Screamer Radio 1.0 Internet Radio player

Screamer Radio 1.0 has been released a couple of days ago as a portable version and installer for all supported versions of Microsoft Windows.

We have reviewed Screamer Radio back in 2007 for the first time and again in 2013. Back then it shipped with functionality to record streams which is not supported anymore.

Probably the biggest change introduced in Screamer Radio 1.0 is that Windows XP is no longer supported.

Users who use machines with Windows XP may use the previous version of Screamer Radio to continue using the program.

The author revealed several reasons for dropping support for XP. For one, XP was holding back development because some components would not work at all, or not without fixing issues. Another reason given was that Microsoft dropped support for XP two years ago, and that users should not really be using the operating system anymore.

Screamer Radio 1.0

screamer radio

The only other changes are options to export favorite radio stations.

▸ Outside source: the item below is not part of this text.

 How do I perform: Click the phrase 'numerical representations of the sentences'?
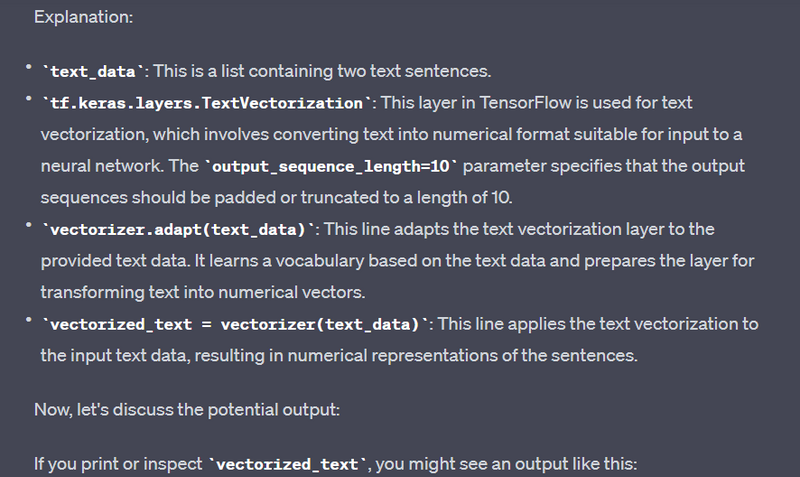(499, 355)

This can be useful for backup purposes, or for importing those stations on another system.

Screamer Radio 1.0 ships with a new installer. The program used Microsoft's ClickOnce solution, but it was complicated and caused all kinds of issues. The new installer is called Squirrel and is simpler and better according to the author.



Users can still download the portable version to use it without any form of installation.

The program itself is an Internet Radio player that is easy to use and ships with a truckload of stations that you can tune in right away, and support for custom radio stations on top of that.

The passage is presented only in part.